**AVAILABLE DATA**.

· · · ·

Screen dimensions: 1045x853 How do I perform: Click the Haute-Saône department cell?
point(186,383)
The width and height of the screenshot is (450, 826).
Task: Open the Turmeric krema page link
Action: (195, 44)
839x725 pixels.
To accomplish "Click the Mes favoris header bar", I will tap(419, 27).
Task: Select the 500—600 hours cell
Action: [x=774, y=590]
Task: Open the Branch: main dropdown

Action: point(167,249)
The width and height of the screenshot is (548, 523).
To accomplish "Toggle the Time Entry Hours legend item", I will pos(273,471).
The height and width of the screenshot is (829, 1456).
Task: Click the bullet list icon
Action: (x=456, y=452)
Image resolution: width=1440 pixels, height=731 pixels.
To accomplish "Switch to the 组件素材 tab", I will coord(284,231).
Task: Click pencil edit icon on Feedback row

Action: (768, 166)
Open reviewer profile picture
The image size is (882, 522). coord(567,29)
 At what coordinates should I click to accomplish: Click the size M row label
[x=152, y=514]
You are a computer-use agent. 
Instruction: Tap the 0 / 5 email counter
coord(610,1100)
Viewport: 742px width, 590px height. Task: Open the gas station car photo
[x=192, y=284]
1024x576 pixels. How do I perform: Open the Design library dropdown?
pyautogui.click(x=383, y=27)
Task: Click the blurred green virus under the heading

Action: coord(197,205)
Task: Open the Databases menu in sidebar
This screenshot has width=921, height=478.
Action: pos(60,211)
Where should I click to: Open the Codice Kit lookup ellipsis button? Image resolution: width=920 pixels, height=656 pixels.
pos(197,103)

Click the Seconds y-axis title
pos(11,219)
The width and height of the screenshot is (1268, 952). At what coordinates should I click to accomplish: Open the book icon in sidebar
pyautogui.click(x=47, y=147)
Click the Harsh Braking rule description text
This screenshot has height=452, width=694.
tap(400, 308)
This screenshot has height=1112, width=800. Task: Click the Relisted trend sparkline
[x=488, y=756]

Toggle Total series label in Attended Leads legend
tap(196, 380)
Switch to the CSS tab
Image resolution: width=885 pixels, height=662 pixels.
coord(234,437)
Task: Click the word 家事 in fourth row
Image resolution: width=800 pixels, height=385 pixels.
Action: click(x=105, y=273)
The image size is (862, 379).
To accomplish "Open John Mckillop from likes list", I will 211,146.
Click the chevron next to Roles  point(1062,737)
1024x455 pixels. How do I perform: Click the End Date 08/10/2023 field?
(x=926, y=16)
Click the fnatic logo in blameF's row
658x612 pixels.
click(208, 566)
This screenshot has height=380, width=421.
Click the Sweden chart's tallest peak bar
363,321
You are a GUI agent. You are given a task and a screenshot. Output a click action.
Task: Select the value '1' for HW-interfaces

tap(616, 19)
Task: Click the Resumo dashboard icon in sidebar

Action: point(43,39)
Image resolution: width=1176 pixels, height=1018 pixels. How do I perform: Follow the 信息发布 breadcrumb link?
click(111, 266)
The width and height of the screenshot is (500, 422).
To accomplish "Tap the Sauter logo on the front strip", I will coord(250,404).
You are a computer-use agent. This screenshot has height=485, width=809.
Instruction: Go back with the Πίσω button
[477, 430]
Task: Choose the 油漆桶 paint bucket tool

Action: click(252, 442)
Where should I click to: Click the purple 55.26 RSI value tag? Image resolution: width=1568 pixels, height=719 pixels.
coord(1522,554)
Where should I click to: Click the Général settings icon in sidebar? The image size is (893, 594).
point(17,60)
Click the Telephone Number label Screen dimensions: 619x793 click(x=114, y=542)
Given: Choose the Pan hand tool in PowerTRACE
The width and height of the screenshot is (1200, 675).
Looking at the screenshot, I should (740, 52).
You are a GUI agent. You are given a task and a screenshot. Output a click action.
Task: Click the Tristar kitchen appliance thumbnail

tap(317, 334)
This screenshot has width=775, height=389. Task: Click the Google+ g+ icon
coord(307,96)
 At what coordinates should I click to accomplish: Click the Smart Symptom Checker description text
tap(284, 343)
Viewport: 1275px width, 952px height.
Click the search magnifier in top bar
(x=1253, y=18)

· · · ·

**AIM OF THE TASK**.
Every line that holds the word "agent" should be copied from the records.

**RESPONSE TO THE EXERCISE**.
You are a computer-use agent. 
You are a GUI agent. You are given a task and a screenshot. Output a click action.
You are a computer-use agent. This screenshot has height=485, width=809.
You are a GUI agent. You are given a task and a screenshot. Output a click action.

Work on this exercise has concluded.